Stored entries:
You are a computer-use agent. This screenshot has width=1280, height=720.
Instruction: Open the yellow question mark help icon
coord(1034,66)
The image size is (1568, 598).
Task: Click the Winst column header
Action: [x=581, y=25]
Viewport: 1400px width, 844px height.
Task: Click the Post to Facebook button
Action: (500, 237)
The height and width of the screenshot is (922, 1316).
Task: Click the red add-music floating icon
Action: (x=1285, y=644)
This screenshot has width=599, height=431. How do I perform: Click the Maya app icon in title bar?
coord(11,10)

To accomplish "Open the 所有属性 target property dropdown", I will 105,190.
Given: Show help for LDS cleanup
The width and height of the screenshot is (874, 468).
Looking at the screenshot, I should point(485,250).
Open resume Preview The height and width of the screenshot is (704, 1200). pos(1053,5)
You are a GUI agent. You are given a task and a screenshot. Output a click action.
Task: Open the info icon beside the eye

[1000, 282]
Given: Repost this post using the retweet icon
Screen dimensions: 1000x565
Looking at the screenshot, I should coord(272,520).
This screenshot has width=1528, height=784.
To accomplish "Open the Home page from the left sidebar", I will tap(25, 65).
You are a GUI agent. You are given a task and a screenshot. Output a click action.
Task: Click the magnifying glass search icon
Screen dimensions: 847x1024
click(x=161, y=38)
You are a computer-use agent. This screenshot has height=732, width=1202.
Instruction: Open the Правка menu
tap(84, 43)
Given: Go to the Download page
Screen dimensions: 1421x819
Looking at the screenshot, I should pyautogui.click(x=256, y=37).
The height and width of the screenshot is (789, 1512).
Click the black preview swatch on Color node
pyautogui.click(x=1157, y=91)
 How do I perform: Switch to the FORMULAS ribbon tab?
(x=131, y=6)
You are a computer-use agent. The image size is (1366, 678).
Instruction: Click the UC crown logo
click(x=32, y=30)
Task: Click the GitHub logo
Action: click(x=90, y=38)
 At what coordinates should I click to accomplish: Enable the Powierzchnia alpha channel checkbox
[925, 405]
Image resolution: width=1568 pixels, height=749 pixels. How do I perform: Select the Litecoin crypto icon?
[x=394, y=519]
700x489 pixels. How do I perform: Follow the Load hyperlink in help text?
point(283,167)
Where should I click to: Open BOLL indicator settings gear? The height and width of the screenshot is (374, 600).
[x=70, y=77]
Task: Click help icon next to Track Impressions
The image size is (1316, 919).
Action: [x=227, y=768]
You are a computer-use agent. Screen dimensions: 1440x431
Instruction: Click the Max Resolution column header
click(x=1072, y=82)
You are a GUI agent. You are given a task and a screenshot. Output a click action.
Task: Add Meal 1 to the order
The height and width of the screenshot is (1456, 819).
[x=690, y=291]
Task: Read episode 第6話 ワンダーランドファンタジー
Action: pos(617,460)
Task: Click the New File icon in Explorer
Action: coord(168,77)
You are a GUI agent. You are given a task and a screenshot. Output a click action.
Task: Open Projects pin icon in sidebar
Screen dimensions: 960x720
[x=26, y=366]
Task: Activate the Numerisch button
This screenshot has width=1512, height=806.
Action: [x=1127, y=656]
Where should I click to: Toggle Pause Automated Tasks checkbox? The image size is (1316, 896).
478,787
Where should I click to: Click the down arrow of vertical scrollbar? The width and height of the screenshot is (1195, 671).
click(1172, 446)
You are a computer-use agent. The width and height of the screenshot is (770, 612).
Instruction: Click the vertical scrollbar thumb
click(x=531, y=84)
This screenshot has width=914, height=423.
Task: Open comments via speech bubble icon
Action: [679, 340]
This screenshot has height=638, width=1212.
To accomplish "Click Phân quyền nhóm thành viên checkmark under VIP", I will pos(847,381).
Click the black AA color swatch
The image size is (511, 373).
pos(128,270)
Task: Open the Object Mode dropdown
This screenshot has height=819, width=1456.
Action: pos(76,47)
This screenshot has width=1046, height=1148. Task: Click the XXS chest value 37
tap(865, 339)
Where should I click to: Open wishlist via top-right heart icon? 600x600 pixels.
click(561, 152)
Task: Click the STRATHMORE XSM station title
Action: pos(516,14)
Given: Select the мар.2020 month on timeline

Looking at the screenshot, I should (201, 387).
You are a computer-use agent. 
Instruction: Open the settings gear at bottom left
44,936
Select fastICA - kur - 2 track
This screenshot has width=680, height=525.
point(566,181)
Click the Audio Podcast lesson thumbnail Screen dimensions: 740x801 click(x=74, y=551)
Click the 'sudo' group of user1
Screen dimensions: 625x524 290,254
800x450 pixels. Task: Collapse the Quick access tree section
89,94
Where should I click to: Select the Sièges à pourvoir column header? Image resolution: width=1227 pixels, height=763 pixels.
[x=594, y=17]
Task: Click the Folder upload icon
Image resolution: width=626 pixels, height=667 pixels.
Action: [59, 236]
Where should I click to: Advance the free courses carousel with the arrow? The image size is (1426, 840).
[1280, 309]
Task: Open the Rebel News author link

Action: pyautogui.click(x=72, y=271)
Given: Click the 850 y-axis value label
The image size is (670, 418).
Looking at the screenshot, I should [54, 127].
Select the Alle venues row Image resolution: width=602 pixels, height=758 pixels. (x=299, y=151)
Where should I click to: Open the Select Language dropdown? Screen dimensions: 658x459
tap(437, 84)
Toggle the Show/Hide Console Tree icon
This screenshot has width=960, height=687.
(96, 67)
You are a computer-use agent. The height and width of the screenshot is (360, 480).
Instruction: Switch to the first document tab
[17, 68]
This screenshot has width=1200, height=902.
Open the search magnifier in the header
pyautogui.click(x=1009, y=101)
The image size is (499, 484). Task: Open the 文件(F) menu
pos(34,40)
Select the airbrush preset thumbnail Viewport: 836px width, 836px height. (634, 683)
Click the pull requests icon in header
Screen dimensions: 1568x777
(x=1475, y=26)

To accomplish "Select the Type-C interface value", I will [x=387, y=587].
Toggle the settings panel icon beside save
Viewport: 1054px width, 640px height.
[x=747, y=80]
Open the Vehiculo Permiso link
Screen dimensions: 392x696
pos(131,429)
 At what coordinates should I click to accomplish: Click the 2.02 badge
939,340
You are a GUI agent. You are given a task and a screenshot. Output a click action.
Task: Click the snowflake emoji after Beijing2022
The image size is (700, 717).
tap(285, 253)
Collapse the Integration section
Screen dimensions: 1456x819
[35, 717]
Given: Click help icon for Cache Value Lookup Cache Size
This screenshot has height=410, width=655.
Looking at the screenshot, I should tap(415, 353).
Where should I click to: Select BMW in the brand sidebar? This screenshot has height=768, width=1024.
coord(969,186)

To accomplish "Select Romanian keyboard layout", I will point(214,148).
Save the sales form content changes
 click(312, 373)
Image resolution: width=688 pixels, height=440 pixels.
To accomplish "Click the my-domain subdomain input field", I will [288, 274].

Short problem: Lay out the lines of the listing above as a numbered list, leaving out any blank lines.

Correct response:
1. You are a computer-use agent. This screenshot has width=1280, height=720.
2. Instruction: Open the yellow question mark help icon
3. coord(1034,66)
4. The image size is (1568, 598).
5. Task: Click the Winst column header
6. Action: [x=581, y=25]
7. Viewport: 1400px width, 844px height.
8. Task: Click the Post to Facebook button
9. Action: (500, 237)
10. The height and width of the screenshot is (922, 1316).
11. Task: Click the red add-music floating icon
12. Action: (x=1285, y=644)
13. This screenshot has width=599, height=431. How do I perform: Click the Maya app icon in title bar?
14. coord(11,10)
15. To accomplish "Open the 所有属性 target property dropdown", I will 105,190.
16. Given: Show help for LDS cleanup
17. The width and height of the screenshot is (874, 468).
18. Looking at the screenshot, I should point(485,250).
19. Open resume Preview The height and width of the screenshot is (704, 1200). pos(1053,5)
20. You are a GUI agent. You are given a task and a screenshot. Output a click action.
21. Task: Open the info icon beside the eye
22. [1000, 282]
23. Given: Repost this post using the retweet icon
24. Screen dimensions: 1000x565
25. Looking at the screenshot, I should coord(272,520).
26. This screenshot has width=1528, height=784.
27. To accomplish "Open the Home page from the left sidebar", I will tap(25, 65).
28. You are a GUI agent. You are given a task and a screenshot. Output a click action.
29. Task: Click the magnifying glass search icon
30. Screen dimensions: 847x1024
31. click(x=161, y=38)
32. You are a computer-use agent. This screenshot has height=732, width=1202.
33. Instruction: Open the Правка menu
34. tap(84, 43)
35. Given: Go to the Download page
36. Screen dimensions: 1421x819
37. Looking at the screenshot, I should pyautogui.click(x=256, y=37).
38. The height and width of the screenshot is (789, 1512).
39. Click the black preview swatch on Color node
40. pyautogui.click(x=1157, y=91)
41.  How do I perform: Switch to the FORMULAS ribbon tab?
42. (x=131, y=6)
43. You are a computer-use agent. The image size is (1366, 678).
44. Instruction: Click the UC crown logo
45. click(x=32, y=30)
46. Task: Click the GitHub logo
47. Action: click(x=90, y=38)
48.  At what coordinates should I click to accomplish: Enable the Powierzchnia alpha channel checkbox
49. [925, 405]
50. Image resolution: width=1568 pixels, height=749 pixels. How do I perform: Select the Litecoin crypto icon?
51. [x=394, y=519]
52. 700x489 pixels. How do I perform: Follow the Load hyperlink in help text?
53. point(283,167)
54. Where should I click to: Open BOLL indicator settings gear? The height and width of the screenshot is (374, 600).
55. [x=70, y=77]
56. Task: Click help icon next to Track Impressions
57. The image size is (1316, 919).
58. Action: [x=227, y=768]
59. You are a computer-use agent. Screen dimensions: 1440x431
60. Instruction: Click the Max Resolution column header
61. click(x=1072, y=82)
62. You are a GUI agent. You are given a task and a screenshot. Output a click action.
63. Task: Add Meal 1 to the order
64. The height and width of the screenshot is (1456, 819).
65. [x=690, y=291]
66. Task: Read episode 第6話 ワンダーランドファンタジー
67. Action: pos(617,460)
68. Task: Click the New File icon in Explorer
69. Action: coord(168,77)
70. You are a GUI agent. You are given a task and a screenshot. Output a click action.
71. Task: Open Projects pin icon in sidebar
72. Screen dimensions: 960x720
73. [x=26, y=366]
74. Task: Activate the Numerisch button
75. This screenshot has width=1512, height=806.
76. Action: [x=1127, y=656]
77. Where should I click to: Toggle Pause Automated Tasks checkbox? The image size is (1316, 896).
78. 478,787
79. Where should I click to: Click the down arrow of vertical scrollbar? The width and height of the screenshot is (1195, 671).
80. click(1172, 446)
81. You are a computer-use agent. The width and height of the screenshot is (770, 612).
82. Instruction: Click the vertical scrollbar thumb
83. click(x=531, y=84)
84. This screenshot has width=914, height=423.
85. Task: Open comments via speech bubble icon
86. Action: [679, 340]
87. This screenshot has height=638, width=1212.
88. To accomplish "Click Phân quyền nhóm thành viên checkmark under VIP", I will pos(847,381).
89. Click the black AA color swatch
90. The image size is (511, 373).
91. pos(128,270)
92. Task: Open the Object Mode dropdown
93. This screenshot has height=819, width=1456.
94. Action: pos(76,47)
95. This screenshot has width=1046, height=1148. Task: Click the XXS chest value 37
96. tap(865, 339)
97. Where should I click to: Open wishlist via top-right heart icon? 600x600 pixels.
98. click(561, 152)
99. Task: Click the STRATHMORE XSM station title
100. Action: pos(516,14)
101. Given: Select the мар.2020 month on timeline
102. Looking at the screenshot, I should (201, 387).
103. You are a computer-use agent. 
104. Instruction: Open the settings gear at bottom left
105. 44,936
106. Select fastICA - kur - 2 track
107. This screenshot has width=680, height=525.
108. point(566,181)
109. Click the Audio Podcast lesson thumbnail Screen dimensions: 740x801 click(x=74, y=551)
110. Click the 'sudo' group of user1
111. Screen dimensions: 625x524 290,254
112. 800x450 pixels. Task: Collapse the Quick access tree section
113. 89,94
114. Where should I click to: Select the Sièges à pourvoir column header? Image resolution: width=1227 pixels, height=763 pixels.
115. [x=594, y=17]
116. Task: Click the Folder upload icon
117. Image resolution: width=626 pixels, height=667 pixels.
118. Action: [59, 236]
119. Where should I click to: Advance the free courses carousel with the arrow? The image size is (1426, 840).
120. [1280, 309]
121. Task: Open the Rebel News author link
122. Action: pyautogui.click(x=72, y=271)
123. Given: Click the 850 y-axis value label
124. The image size is (670, 418).
125. Looking at the screenshot, I should [54, 127].
126. Select the Alle venues row Image resolution: width=602 pixels, height=758 pixels. (x=299, y=151)
127. Where should I click to: Open the Select Language dropdown? Screen dimensions: 658x459
128. tap(437, 84)
129. Toggle the Show/Hide Console Tree icon
130. This screenshot has width=960, height=687.
131. (96, 67)
132. You are a computer-use agent. The height and width of the screenshot is (360, 480).
133. Instruction: Switch to the first document tab
134. [17, 68]
135. This screenshot has width=1200, height=902.
136. Open the search magnifier in the header
137. pyautogui.click(x=1009, y=101)
138. The image size is (499, 484). Task: Open the 文件(F) menu
139. pos(34,40)
140. Select the airbrush preset thumbnail Viewport: 836px width, 836px height. (634, 683)
141. Click the pull requests icon in header
142. Screen dimensions: 1568x777
143. (x=1475, y=26)
144. To accomplish "Select the Type-C interface value", I will [x=387, y=587].
145. Toggle the settings panel icon beside save
146. Viewport: 1054px width, 640px height.
147. [x=747, y=80]
148. Open the Vehiculo Permiso link
149. Screen dimensions: 392x696
150. pos(131,429)
151.  At what coordinates should I click to accomplish: Click the 2.02 badge
152. 939,340
153. You are a GUI agent. You are given a task and a screenshot. Output a click action.
154. Task: Click the snowflake emoji after Beijing2022
155. The image size is (700, 717).
156. tap(285, 253)
157. Collapse the Integration section
158. Screen dimensions: 1456x819
159. [35, 717]
160. Given: Click help icon for Cache Value Lookup Cache Size
161. This screenshot has height=410, width=655.
162. Looking at the screenshot, I should tap(415, 353).
163. Where should I click to: Select BMW in the brand sidebar? This screenshot has height=768, width=1024.
164. coord(969,186)
165. To accomplish "Select Romanian keyboard layout", I will point(214,148).
166. Save the sales form content changes
167.  click(312, 373)
168. Image resolution: width=688 pixels, height=440 pixels.
169. To accomplish "Click the my-domain subdomain input field", I will [288, 274].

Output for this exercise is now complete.